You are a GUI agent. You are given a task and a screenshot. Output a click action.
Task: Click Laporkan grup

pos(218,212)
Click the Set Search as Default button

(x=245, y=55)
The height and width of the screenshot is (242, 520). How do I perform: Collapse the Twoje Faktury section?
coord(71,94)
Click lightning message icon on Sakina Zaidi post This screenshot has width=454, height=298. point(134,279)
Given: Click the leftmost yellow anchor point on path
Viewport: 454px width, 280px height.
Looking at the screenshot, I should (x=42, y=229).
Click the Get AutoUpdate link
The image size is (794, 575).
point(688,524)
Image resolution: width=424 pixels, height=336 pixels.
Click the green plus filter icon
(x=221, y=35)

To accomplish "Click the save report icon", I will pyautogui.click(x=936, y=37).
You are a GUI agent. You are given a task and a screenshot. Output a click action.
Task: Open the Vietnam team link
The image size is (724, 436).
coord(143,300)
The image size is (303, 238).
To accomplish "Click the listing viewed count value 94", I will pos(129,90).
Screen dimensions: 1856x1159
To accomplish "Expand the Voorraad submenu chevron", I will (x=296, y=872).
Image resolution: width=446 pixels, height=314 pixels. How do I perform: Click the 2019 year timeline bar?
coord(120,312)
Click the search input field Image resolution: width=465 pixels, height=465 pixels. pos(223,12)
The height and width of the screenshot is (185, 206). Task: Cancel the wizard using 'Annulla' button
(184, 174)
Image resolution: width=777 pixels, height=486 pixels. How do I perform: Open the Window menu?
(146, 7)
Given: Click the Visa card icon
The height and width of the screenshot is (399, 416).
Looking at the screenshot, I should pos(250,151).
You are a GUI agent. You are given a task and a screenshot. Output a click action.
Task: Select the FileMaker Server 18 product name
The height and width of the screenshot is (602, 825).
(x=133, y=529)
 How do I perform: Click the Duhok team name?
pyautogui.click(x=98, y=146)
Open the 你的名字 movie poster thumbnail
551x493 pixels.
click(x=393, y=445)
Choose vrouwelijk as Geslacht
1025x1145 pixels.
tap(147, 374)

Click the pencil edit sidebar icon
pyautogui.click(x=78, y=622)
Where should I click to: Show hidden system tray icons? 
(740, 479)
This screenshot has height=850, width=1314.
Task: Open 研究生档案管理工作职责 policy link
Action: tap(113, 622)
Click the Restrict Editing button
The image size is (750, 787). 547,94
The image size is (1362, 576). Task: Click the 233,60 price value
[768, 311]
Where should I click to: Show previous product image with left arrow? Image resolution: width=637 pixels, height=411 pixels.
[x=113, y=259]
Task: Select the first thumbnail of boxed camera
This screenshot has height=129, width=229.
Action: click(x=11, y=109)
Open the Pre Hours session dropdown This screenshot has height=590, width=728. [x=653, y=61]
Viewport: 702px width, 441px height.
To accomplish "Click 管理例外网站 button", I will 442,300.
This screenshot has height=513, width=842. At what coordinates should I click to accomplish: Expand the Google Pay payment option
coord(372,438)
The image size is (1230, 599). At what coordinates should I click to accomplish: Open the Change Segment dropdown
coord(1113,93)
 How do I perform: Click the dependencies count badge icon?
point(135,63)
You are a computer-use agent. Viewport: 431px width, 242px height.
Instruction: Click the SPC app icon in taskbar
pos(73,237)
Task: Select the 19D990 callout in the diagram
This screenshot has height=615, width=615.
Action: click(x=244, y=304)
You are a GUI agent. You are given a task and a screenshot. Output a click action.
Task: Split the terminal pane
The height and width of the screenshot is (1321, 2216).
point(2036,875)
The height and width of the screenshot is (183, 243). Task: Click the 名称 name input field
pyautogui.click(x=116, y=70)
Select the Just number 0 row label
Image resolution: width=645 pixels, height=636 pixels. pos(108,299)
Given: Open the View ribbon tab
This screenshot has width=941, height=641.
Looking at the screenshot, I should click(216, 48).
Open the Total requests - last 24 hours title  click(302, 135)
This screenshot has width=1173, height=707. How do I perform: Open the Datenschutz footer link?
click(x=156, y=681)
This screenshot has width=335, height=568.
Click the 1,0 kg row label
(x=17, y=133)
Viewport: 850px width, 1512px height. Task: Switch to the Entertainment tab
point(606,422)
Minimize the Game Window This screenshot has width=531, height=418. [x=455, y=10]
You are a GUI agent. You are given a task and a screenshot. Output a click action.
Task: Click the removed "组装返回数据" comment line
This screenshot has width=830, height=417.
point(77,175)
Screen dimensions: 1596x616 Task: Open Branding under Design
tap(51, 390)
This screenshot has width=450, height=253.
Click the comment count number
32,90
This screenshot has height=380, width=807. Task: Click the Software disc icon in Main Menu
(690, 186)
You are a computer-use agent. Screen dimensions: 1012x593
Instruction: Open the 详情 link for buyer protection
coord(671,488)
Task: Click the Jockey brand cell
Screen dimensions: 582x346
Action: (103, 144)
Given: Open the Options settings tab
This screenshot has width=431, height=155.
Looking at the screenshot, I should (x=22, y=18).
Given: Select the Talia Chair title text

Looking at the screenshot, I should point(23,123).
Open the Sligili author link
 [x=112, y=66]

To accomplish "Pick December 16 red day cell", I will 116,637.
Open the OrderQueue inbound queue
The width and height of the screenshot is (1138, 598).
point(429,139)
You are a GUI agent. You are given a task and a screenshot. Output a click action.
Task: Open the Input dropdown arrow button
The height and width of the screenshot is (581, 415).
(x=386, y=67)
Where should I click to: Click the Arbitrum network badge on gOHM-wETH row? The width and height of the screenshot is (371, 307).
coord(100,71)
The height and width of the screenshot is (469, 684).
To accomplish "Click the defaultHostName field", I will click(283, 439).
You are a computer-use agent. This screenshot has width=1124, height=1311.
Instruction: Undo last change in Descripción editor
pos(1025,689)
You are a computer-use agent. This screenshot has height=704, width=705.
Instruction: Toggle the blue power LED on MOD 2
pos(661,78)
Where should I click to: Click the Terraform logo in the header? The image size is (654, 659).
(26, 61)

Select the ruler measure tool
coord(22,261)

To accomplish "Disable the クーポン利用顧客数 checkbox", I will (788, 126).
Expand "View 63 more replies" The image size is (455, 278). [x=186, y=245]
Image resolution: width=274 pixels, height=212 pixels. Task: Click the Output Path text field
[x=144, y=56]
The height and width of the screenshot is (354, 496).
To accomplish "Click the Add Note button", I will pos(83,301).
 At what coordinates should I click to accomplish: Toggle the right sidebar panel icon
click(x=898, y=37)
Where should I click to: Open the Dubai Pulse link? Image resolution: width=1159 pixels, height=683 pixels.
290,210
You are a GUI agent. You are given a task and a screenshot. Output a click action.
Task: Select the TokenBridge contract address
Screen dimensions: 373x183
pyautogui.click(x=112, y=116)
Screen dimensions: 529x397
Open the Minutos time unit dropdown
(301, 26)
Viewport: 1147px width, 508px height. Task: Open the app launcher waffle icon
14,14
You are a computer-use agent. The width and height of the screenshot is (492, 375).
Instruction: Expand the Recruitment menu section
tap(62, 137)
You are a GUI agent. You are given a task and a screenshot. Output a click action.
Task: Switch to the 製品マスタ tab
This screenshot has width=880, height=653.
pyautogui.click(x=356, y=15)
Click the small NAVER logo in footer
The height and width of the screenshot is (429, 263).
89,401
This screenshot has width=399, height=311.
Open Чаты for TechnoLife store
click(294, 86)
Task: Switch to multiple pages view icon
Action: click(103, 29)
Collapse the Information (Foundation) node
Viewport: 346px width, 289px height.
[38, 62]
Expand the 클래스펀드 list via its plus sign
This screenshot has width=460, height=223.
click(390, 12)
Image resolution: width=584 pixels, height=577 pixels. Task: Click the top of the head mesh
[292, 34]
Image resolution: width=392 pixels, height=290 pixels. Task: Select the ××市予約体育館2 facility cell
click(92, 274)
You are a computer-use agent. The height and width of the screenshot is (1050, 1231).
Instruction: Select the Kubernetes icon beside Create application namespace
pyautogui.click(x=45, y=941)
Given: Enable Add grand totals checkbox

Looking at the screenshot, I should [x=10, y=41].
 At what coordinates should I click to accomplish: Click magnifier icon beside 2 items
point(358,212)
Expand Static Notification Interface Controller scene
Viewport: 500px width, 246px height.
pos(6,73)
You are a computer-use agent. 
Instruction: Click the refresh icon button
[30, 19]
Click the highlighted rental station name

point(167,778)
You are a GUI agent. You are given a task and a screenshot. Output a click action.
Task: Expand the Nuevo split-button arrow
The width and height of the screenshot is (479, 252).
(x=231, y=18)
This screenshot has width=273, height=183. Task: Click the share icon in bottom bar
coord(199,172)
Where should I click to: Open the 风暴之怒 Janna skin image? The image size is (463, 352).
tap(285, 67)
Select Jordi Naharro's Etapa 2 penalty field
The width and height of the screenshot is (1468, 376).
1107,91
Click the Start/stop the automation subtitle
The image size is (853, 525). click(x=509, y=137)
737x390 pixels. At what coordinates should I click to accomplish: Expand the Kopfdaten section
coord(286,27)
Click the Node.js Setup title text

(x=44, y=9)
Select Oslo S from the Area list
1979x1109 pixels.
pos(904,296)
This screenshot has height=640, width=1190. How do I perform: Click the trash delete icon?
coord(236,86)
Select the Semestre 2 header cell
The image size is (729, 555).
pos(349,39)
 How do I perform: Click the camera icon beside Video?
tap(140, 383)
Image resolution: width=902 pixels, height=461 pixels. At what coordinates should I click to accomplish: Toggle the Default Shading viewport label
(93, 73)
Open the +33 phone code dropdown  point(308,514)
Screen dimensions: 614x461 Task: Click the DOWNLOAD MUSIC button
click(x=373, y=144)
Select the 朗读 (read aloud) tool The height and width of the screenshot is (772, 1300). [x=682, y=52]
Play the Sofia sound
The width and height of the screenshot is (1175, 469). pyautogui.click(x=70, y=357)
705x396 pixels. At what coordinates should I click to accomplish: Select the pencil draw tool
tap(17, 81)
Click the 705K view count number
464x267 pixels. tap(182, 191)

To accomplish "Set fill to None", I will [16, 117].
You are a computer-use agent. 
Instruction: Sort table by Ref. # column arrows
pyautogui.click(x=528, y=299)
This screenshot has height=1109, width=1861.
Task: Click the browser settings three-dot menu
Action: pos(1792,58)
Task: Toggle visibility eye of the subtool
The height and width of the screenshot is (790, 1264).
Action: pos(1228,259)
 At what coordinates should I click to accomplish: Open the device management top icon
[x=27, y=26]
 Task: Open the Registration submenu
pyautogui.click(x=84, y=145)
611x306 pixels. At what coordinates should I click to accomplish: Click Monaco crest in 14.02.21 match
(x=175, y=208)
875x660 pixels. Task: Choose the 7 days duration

* * *

- [やること]: 項目の最初から「coord(71,94)」がある行までを、依頼の文もふくめて書き写してください。その際、答えにある座標の数字はすべて145ずつ増やし、ほかの行は入れないでください。

- [解答]:
You are a GUI agent. You are given a task and a screenshot. Output a click action.
Task: Click Laporkan grup

pos(363,357)
Click the Set Search as Default button

(x=390, y=200)
The height and width of the screenshot is (242, 520). How do I perform: Collapse the Twoje Faktury section?
coord(216,239)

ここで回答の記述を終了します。